Analysis of variable immune cell phenotypes in avian and mammalian hosts following infection with avian influenza viruses (#139)

William S.J. Horman 1 2 , Thi H.O. Nguyen 1 , Katherine Kedzierska 1 , Andy G.D. Bean 2 , Daniel S. Layton 2
  1. Department of Microbiology and Immunology, The University of Melbourne, at the Peter Doherty Institute for Infection and Immunity, Parkville, VIC, Australia
  2. CSIRO Health & Biosecurity, Australian Animal Health Laboratory, East Geelong, VIC, Australia

In recent years, zoonotic strains of avian influenza have emerged as a significant global health concern, with fears that these viruses could develop sustained human-to-human transmission with potentially devastating consequences.
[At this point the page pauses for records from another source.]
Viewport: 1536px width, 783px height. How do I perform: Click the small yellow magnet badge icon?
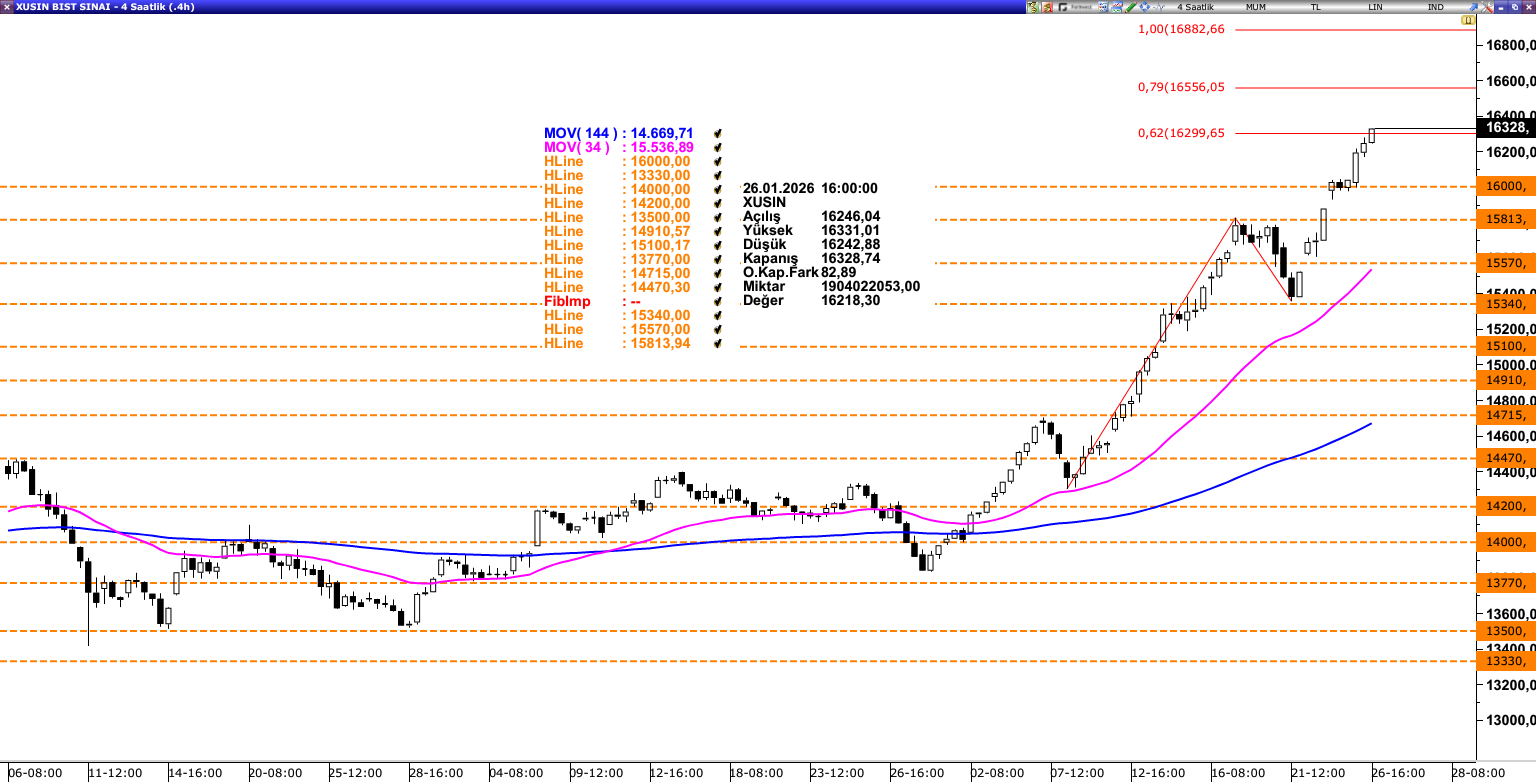pyautogui.click(x=1468, y=20)
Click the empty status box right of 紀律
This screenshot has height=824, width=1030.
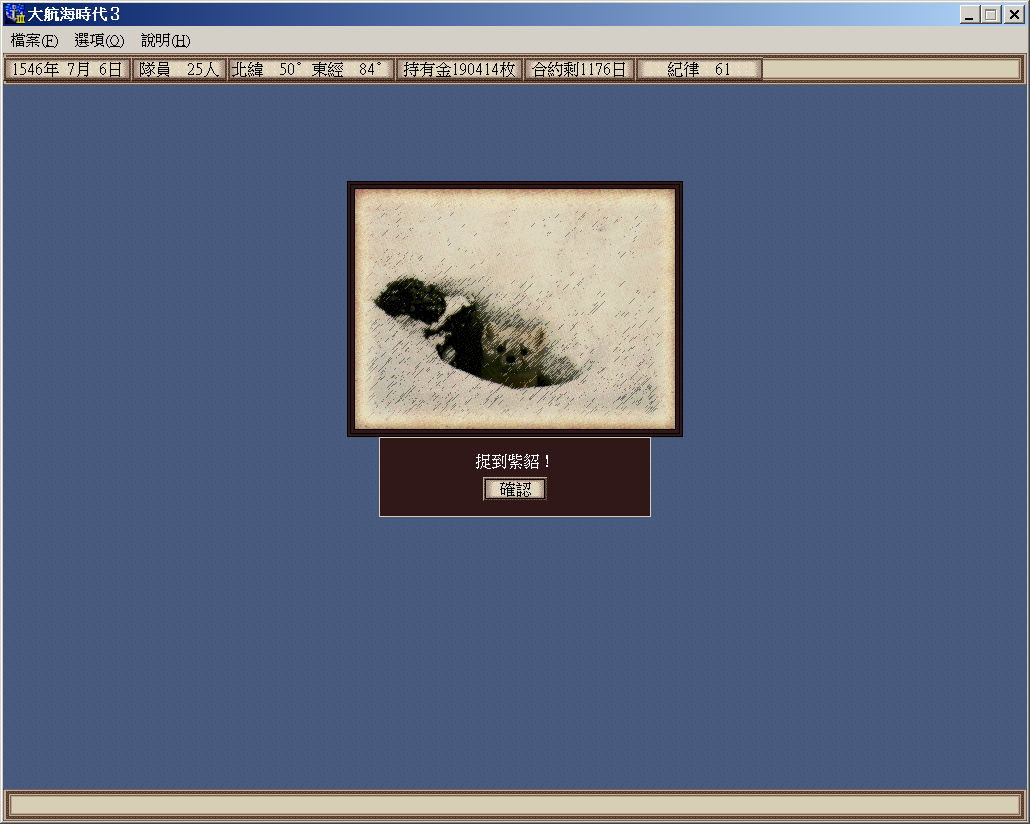point(891,70)
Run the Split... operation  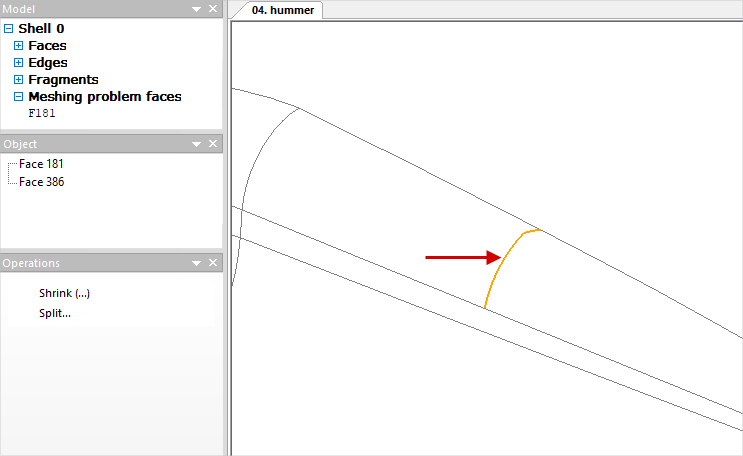pyautogui.click(x=54, y=313)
These strains normally circulate in waterfowl, but under certain circumstances are able to cross the species barrier into mammals, making how these viruses interact with their hosts critical to combatting these zoonotic events. While much work has gone into understanding the human response to influenza viruses, little work has been done in the ferret model of mammalian influenza, in order to compare to the regular avian hosts. Thus, we investigated the populations of immune cells in the blood and tissues of both ferrets and chickens from animal trials, using novel flow cytometry panels, to assess the impact of avian influenza virus infection on lymphocyte subsets. Our data has elucidated a number of important phenotypic changes in immune subsets in response to infection with avian influenza strains, which may suggest differing mechanisms of disease progression across the different hosts. Highly pathogenic strains such as H5N1 and H5N6 cause a depletion of CD8+ lymphocyte populations in chicken spleen, whilst in ferrets these lymphocytes to appear to increase in the periphery. Similarly, for the low pathogenicity H7N9 strain which causes severe disease in mammals, CD8+ T cells were maintained in the spleen but showed an influx into the lung following infection in ferrets, suggesting mobility of immune cells to counter infection. Moreover, in animals which survived the virus challenge greater numbers activated macrophages showing increased GL7 and MHCII expression appear to correlate to less severe outcomes. These results, coupled with investigations into other immune correlates, support the idea that the severe clinical signs of avian influenza viruses are multifaceted in origin and differ across species. These studies give insight into the potential mechanisms allowing these viruses to cause severe illness across species, and may help better our understanding of emerging zoonotic and pandemic influenza threats.